EXCERPTED PASSAGE:
═══

I think the rapid change in poverty levels may actually be due to globalism
and off shoring. If the most basic of jobs are now done by overseas workers or
immigrants, suddenly the quality of life in countries that are beneficiaries
of that work increases. Imported food, mass production of goods on a grand
scale. Cheap Walmart products made in China that even people on the poverty
line can afford. This would not be possible without globalism. You could argue
that capitalism and globalism go hand in hand, but again, I don't think
capitalism necessarily leads to globalism.

------
tayistay
It's as if the author hasn't ever really encountered scientific precision.

Take this for example:

"Most of us constitute a property-less underclass only able to survive by
servicing the needs of high earners."

Who is "us"? In the USA, over 60% of housing units are owner-occupied. Hardly
property-less. Hyperbole much?

═══

GIVEN INFORMATION:
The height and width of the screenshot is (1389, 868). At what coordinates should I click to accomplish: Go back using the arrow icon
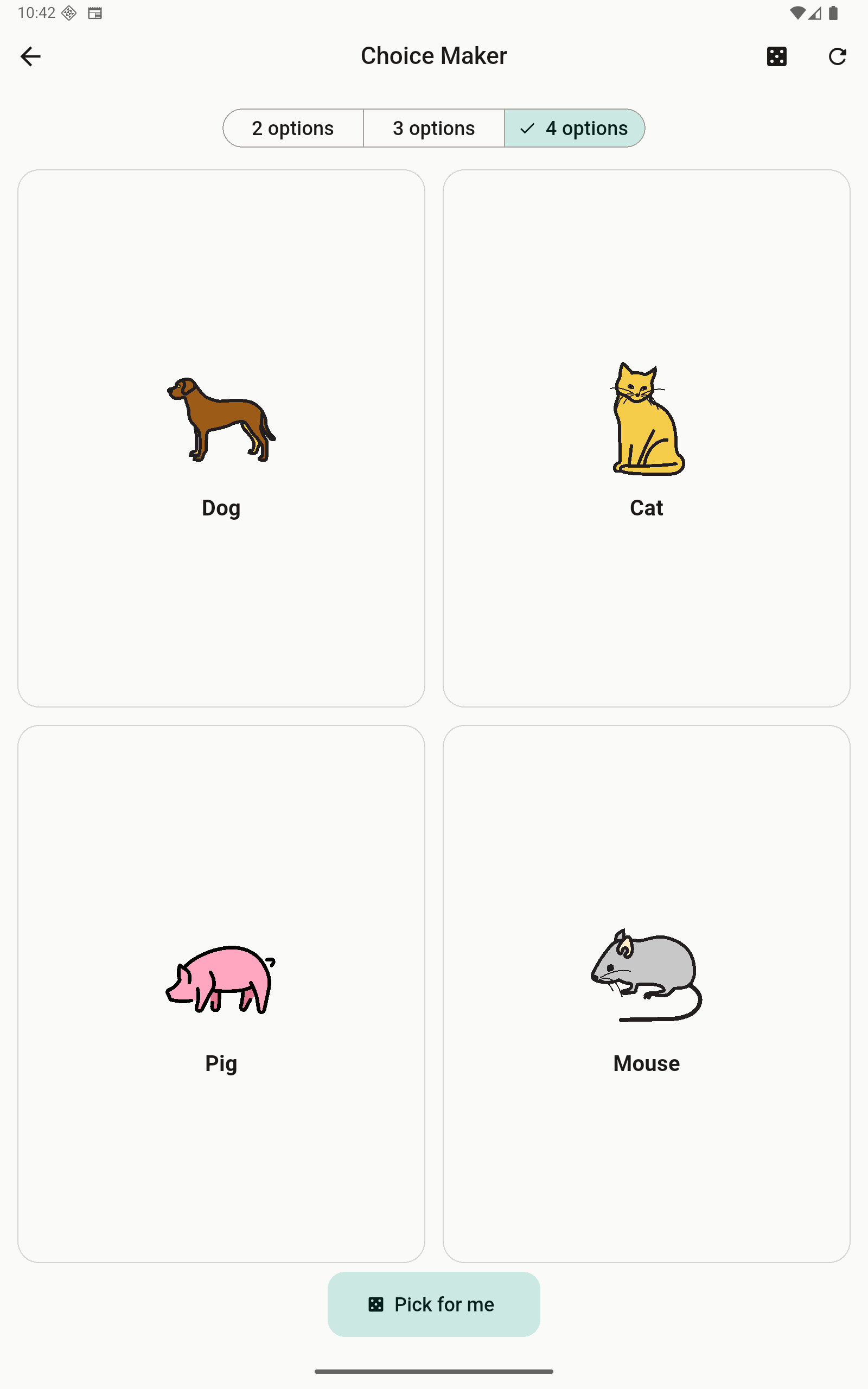[30, 56]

═══

PROMPT A:
In the forum thread on poverty and globalism, what share of housing units in the USA does the second commenter say are owner-occupied?
PROMPT B:
Continue the forum thread on poverty and globalism from where it stops.

WRITTEN ANSWER A:
Over 60%.

WRITTEN ANSWER B:
But then to presumably provide support for this, the author goes and cherry-
picks something:

"A report from the Bureau of Labor Statistics says that over the next 10 years
the occupation that will add the most jobs is personal care aides, not health
workers but aides who bathe and clean people. The dependence of the ruling
class on the vast sector of servants..."

Could this BLS statistic be because the boomers, a large cohort, are getting
old? The author makes the caregivers seem like servants to the "ruling class",
not people taking care of the elderly who really do need the help.

Another example:

"Universal Basic Income is an untenable survivalist approach. It promises just
enough to keep those in the hinterlands going and barely enough for urban
renters to handover to their landlords."

Let's just dismiss UBI, a complex topic, with two sentences! Why prove
anything when you can simply assert plausible-sounding things?

And then you have stuff like:

"Such groupings reproduce their lives in common, yet the commons they
reproduce is necessarily small, local, and in some sense exclusive and elite,
exclusive insofar as their numbers are necessarily limited, elite because the
aspirations are culturally specific rather than widespread."

Huh? Am I just too dumb to understand?

I could probably find more examples.

There might be some interesting ideas in the article, but it's just obscured
by all the BS.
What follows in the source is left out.